= AIM =
Print, word for word, the rows from the line containing "You are a computer-use" through the line containing "Instruction: Open the", including both.

= DATA SUPPLIED =
_ _ _
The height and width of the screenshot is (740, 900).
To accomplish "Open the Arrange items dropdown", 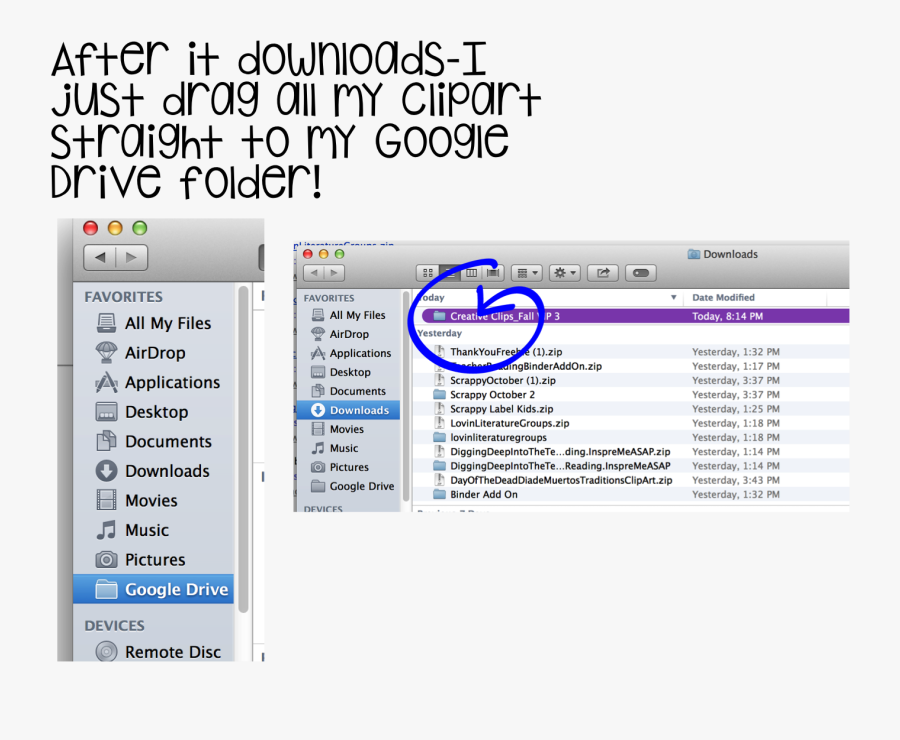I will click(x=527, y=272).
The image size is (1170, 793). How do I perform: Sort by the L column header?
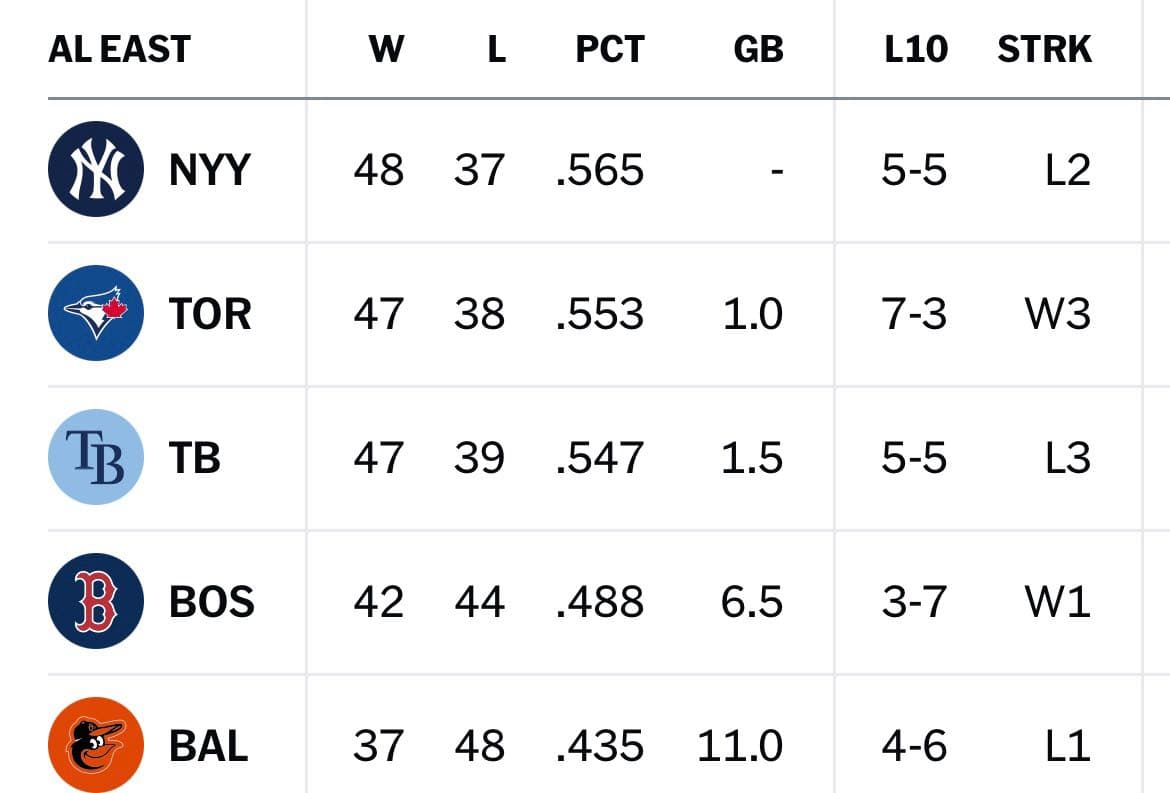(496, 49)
_ _ _
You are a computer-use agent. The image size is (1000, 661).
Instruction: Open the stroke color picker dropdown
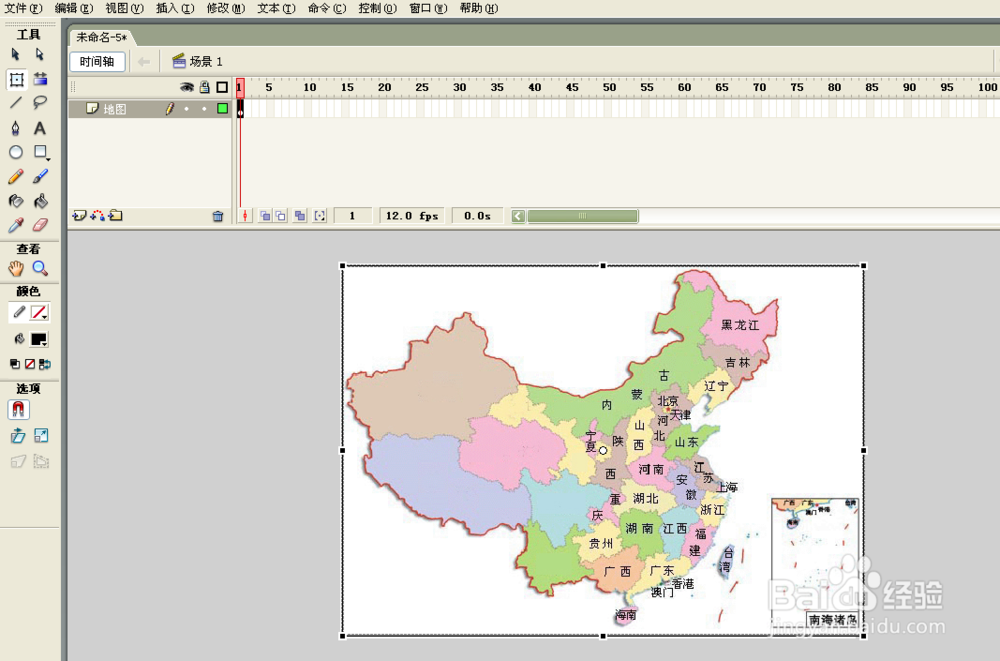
_ _ _
= OUTPUT OF THE TASK =
You are a computer-use agent. The image size is (1000, 661).
Instruction: Open the stroke color picker dropdown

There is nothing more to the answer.